Exercise requirements ▸ Copy each of the items below word for word.

Available records ▸
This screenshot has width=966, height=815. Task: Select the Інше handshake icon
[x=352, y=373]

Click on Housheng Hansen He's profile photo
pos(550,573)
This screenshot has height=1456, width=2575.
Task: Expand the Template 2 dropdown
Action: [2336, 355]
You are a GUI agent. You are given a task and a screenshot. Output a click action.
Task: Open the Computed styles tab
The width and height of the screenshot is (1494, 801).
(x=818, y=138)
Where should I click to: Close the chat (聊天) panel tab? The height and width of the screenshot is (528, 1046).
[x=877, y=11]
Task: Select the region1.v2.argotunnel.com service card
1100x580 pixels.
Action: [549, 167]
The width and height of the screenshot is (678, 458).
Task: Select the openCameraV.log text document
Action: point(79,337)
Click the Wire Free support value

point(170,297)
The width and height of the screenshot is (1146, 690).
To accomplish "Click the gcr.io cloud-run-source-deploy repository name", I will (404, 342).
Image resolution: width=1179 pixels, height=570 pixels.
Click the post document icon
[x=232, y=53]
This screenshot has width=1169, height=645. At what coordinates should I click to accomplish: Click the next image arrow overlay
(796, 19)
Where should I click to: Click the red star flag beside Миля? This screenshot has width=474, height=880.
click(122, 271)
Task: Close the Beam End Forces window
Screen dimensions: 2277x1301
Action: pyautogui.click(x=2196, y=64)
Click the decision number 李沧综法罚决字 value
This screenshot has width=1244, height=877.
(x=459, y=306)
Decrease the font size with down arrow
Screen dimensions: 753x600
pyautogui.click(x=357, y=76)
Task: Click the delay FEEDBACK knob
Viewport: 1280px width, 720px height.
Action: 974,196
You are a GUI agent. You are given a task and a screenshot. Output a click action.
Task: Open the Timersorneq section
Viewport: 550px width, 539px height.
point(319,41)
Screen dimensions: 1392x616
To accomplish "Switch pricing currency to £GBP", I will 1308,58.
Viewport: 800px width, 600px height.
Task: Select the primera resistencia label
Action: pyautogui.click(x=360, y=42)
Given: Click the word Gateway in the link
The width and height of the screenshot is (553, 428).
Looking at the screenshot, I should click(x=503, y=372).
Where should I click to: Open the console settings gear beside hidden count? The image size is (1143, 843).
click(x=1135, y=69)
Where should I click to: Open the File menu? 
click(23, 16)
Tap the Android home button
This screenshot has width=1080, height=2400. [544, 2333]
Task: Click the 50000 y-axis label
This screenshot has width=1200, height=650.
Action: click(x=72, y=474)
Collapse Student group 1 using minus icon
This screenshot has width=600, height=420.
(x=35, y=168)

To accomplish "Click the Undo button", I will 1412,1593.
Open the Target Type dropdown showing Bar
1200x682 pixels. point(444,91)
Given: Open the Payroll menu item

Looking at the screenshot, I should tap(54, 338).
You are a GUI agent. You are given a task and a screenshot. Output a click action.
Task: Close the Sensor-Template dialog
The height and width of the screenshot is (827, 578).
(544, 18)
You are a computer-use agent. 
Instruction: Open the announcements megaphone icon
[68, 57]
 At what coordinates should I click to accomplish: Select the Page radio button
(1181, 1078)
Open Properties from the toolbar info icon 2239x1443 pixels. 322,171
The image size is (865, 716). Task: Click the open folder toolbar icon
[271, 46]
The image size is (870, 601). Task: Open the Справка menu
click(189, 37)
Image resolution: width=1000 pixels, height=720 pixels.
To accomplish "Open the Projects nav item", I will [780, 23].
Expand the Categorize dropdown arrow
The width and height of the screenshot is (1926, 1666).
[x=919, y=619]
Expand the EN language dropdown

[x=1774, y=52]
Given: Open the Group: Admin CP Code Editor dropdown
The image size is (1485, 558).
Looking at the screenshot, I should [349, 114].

Correct output ▸
This screenshot has width=966, height=815. Task: Select the Інше handshake icon
[x=352, y=373]

Click on Housheng Hansen He's profile photo
pos(550,573)
This screenshot has height=1456, width=2575.
Task: Expand the Template 2 dropdown
Action: [2336, 355]
You are a GUI agent. You are given a task and a screenshot. Output a click action.
Task: Open the Computed styles tab
The width and height of the screenshot is (1494, 801).
(x=818, y=138)
Where should I click to: Close the chat (聊天) panel tab? The height and width of the screenshot is (528, 1046).
[x=877, y=11]
Task: Select the region1.v2.argotunnel.com service card
1100x580 pixels.
Action: [549, 167]
The width and height of the screenshot is (678, 458).
Task: Select the openCameraV.log text document
Action: point(79,337)
Click the Wire Free support value

point(170,297)
The width and height of the screenshot is (1146, 690).
To accomplish "Click the gcr.io cloud-run-source-deploy repository name", I will (404, 342).
Image resolution: width=1179 pixels, height=570 pixels.
Click the post document icon
[x=232, y=53]
This screenshot has width=1169, height=645. At what coordinates should I click to accomplish: Click the next image arrow overlay
(796, 19)
Where should I click to: Click the red star flag beside Миля? This screenshot has width=474, height=880.
click(122, 271)
Task: Close the Beam End Forces window
Screen dimensions: 2277x1301
Action: pyautogui.click(x=2196, y=64)
Click the decision number 李沧综法罚决字 value
This screenshot has width=1244, height=877.
(x=459, y=306)
Decrease the font size with down arrow
Screen dimensions: 753x600
pyautogui.click(x=357, y=76)
Task: Click the delay FEEDBACK knob
Viewport: 1280px width, 720px height.
Action: 974,196
You are a GUI agent. You are given a task and a screenshot. Output a click action.
Task: Open the Timersorneq section
Viewport: 550px width, 539px height.
point(319,41)
Screen dimensions: 1392x616
To accomplish "Switch pricing currency to £GBP", I will 1308,58.
Viewport: 800px width, 600px height.
Task: Select the primera resistencia label
Action: pyautogui.click(x=360, y=42)
Given: Click the word Gateway in the link
The width and height of the screenshot is (553, 428).
Looking at the screenshot, I should click(x=503, y=372).
Where should I click to: Open the console settings gear beside hidden count? The image size is (1143, 843).
click(x=1135, y=69)
Where should I click to: Open the File menu? 
click(23, 16)
Tap the Android home button
This screenshot has width=1080, height=2400. [544, 2333]
Task: Click the 50000 y-axis label
This screenshot has width=1200, height=650.
Action: click(x=72, y=474)
Collapse Student group 1 using minus icon
This screenshot has width=600, height=420.
(x=35, y=168)

To accomplish "Click the Undo button", I will 1412,1593.
Open the Target Type dropdown showing Bar
1200x682 pixels. point(444,91)
Given: Open the Payroll menu item

Looking at the screenshot, I should tap(54, 338).
You are a GUI agent. You are given a task and a screenshot. Output a click action.
Task: Close the Sensor-Template dialog
The height and width of the screenshot is (827, 578).
(544, 18)
You are a computer-use agent. 
Instruction: Open the announcements megaphone icon
[68, 57]
 At what coordinates should I click to accomplish: Select the Page radio button
(1181, 1078)
Open Properties from the toolbar info icon 2239x1443 pixels. 322,171
The image size is (865, 716). Task: Click the open folder toolbar icon
[271, 46]
The image size is (870, 601). Task: Open the Справка menu
click(189, 37)
Image resolution: width=1000 pixels, height=720 pixels.
To accomplish "Open the Projects nav item", I will [780, 23].
Expand the Categorize dropdown arrow
The width and height of the screenshot is (1926, 1666).
[x=919, y=619]
Expand the EN language dropdown

[x=1774, y=52]
Given: Open the Group: Admin CP Code Editor dropdown
The image size is (1485, 558).
Looking at the screenshot, I should [349, 114].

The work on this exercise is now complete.